SHORT TASK
Please rewrite the entries from the line with "Task: Click the" through the end of the entries as a numbered list, skipping blank lines and leaving out the pictures.

┄┄┄┄┄┄┄┄┄┄┄┄┄┄┄┄┄┄┄┄

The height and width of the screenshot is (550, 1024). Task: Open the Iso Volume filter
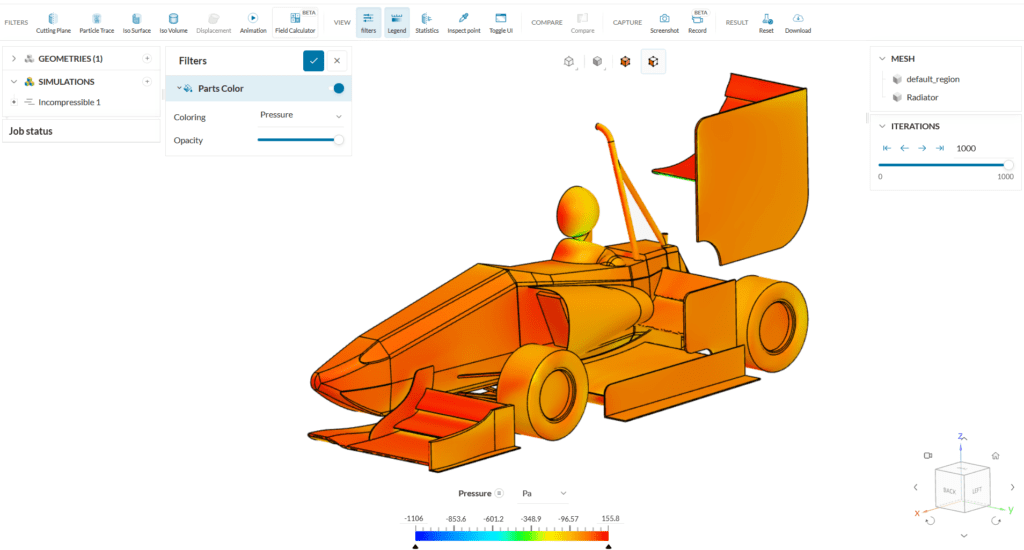click(173, 22)
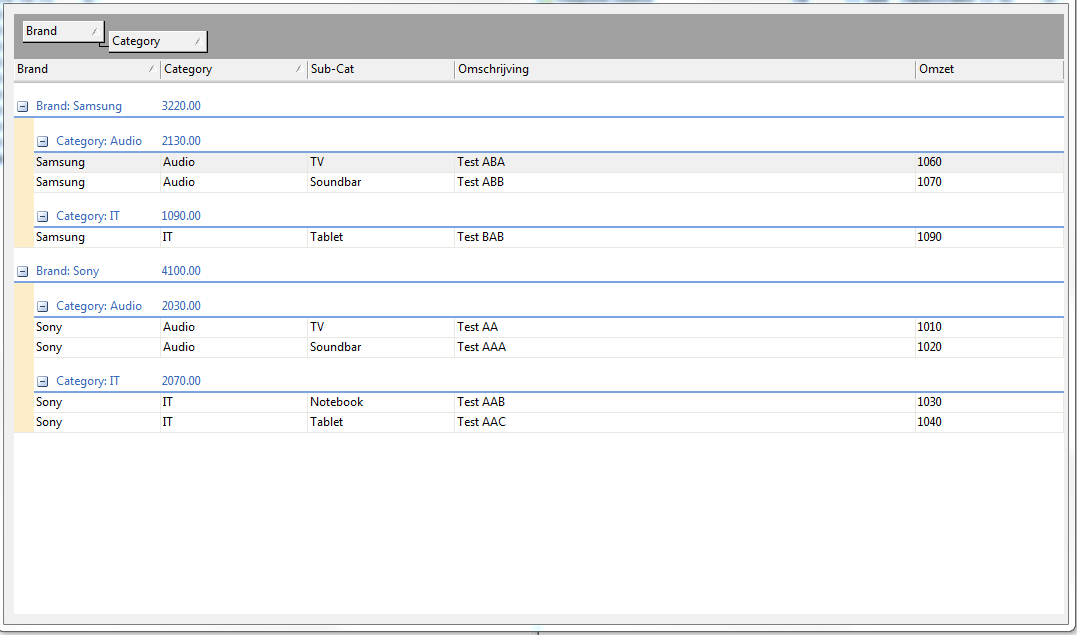
Task: Sort by the Omzet column header
Action: [988, 69]
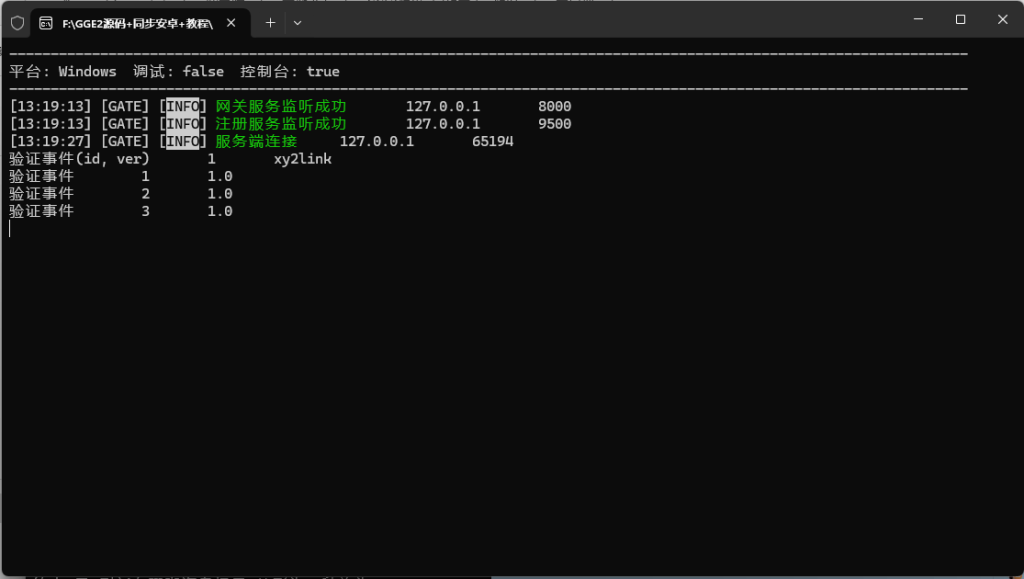Click port number 8000 in the log

pos(554,106)
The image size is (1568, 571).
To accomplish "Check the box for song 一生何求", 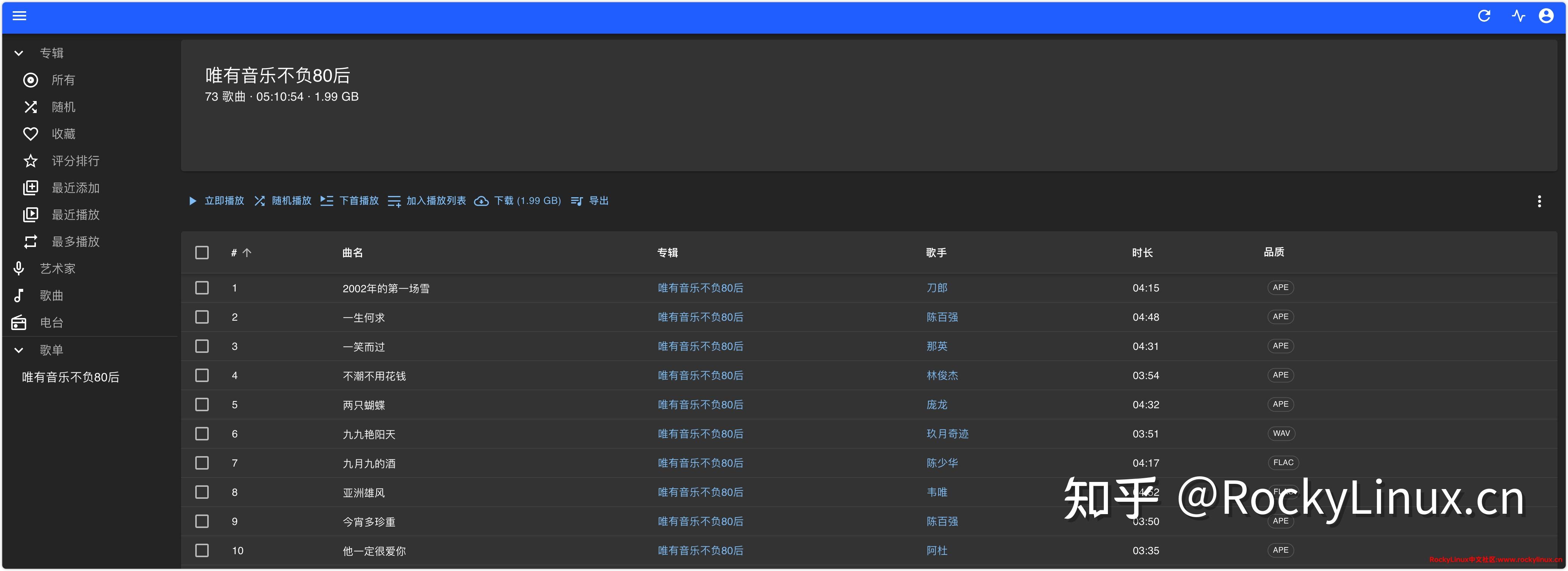I will [x=202, y=317].
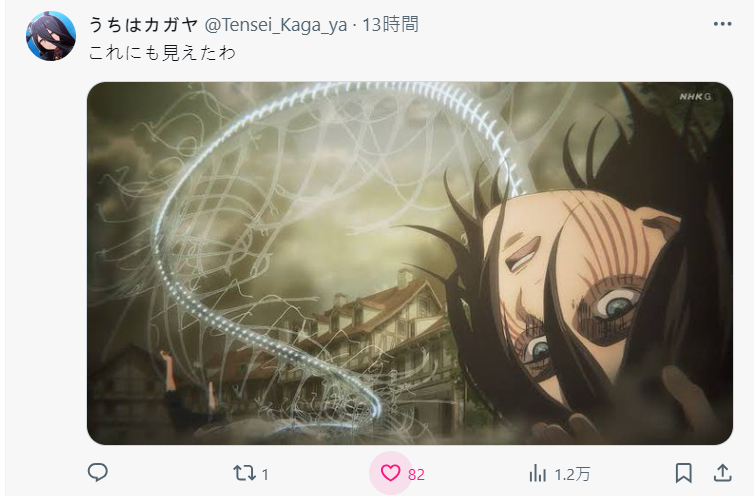
Task: Open the 13時間 timestamp link
Action: [x=390, y=24]
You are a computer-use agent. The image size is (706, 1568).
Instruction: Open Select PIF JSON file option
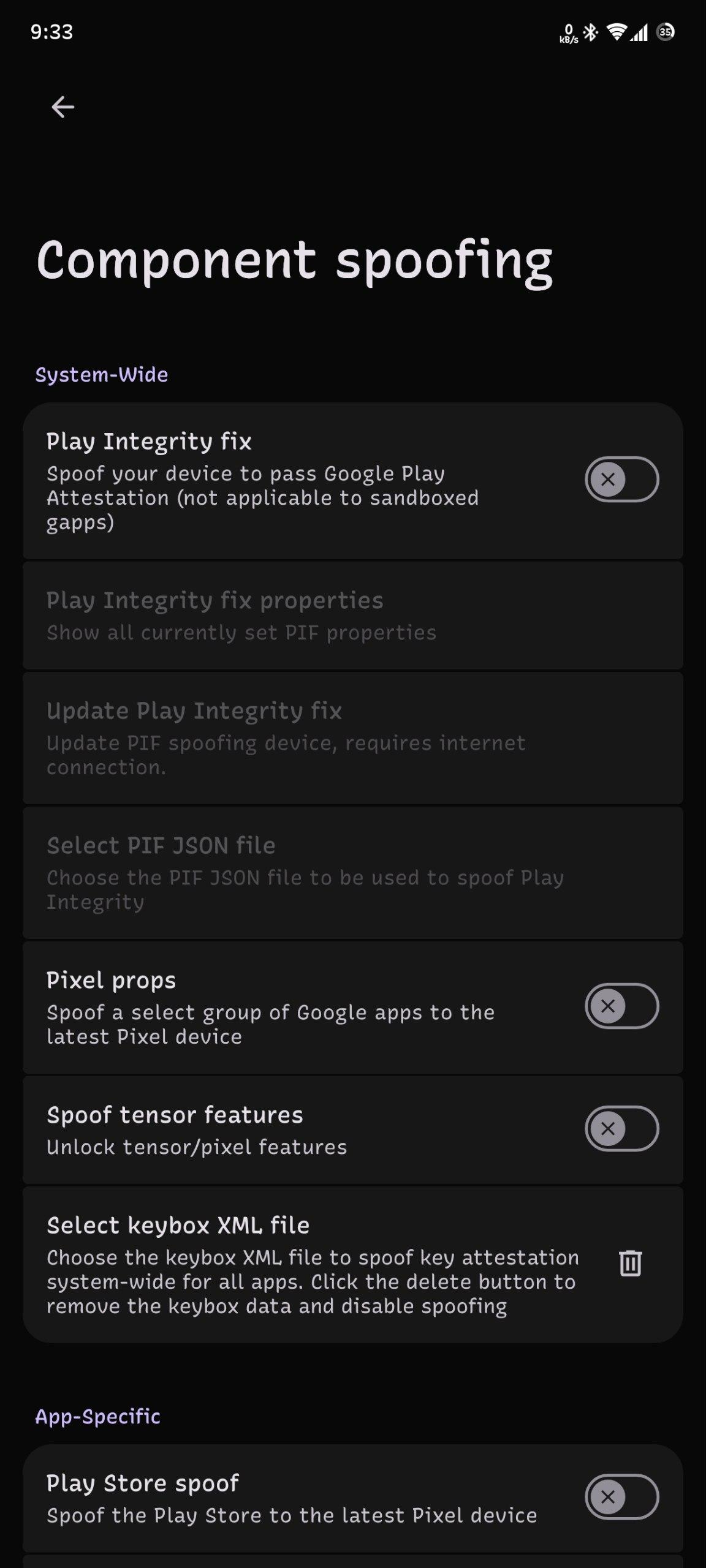pos(353,873)
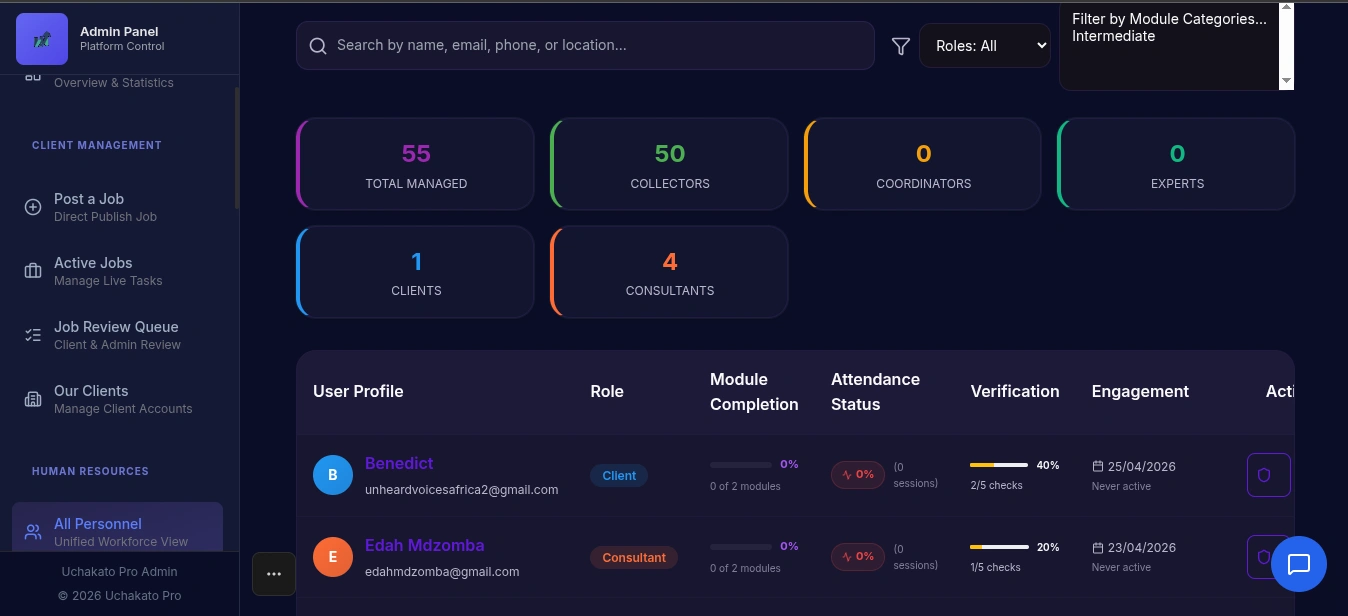Open Edah Mdzomba's profile link
The height and width of the screenshot is (616, 1348).
click(x=424, y=545)
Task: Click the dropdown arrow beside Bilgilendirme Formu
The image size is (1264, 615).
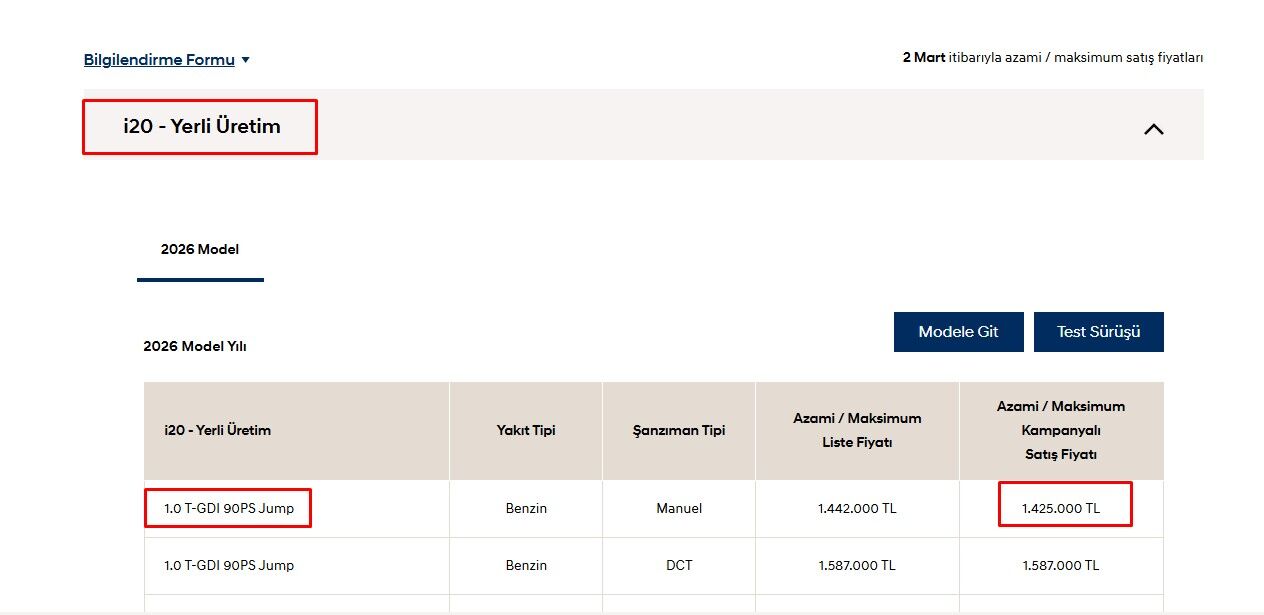Action: coord(246,60)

┄┄┄┄┄┄┄┄┄┄┄┄┄┄┄┄┄┄┄┄

WRITTEN ANSWER
1. Task: Click the dropdown arrow beside Bilgilendirme Formu
2. The image size is (1264, 615).
3. Action: coord(246,60)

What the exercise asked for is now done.